Dataset excerpts |

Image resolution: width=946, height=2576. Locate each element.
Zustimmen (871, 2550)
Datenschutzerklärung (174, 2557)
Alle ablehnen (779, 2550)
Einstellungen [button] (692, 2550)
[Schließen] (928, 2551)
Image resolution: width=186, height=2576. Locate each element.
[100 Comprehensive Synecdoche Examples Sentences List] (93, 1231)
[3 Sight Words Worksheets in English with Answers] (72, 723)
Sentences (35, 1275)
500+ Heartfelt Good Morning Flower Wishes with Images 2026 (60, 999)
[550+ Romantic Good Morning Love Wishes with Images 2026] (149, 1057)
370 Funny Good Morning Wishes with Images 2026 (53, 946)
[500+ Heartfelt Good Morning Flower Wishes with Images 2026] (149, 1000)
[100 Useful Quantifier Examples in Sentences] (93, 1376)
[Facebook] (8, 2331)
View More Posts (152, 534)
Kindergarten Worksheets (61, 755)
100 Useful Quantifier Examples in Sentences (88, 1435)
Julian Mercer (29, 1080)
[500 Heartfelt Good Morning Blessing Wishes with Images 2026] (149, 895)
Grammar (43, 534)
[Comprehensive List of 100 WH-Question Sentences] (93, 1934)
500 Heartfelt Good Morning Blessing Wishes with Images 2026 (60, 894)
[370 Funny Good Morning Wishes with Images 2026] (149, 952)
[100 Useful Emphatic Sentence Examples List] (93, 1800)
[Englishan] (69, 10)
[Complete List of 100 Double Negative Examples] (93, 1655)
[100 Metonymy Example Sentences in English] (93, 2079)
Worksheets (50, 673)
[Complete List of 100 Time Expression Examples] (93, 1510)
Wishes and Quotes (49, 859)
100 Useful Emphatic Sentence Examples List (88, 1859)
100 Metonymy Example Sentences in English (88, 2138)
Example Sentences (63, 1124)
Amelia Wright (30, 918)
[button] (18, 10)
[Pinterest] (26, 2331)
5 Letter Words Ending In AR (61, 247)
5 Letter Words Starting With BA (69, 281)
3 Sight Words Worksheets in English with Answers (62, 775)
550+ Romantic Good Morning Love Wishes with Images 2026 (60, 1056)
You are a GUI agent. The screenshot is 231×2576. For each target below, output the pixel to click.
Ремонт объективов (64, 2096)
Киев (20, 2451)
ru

Required work | Count the lines above that contain "Quantifier" and reply with the figure alone.

Answer box | 2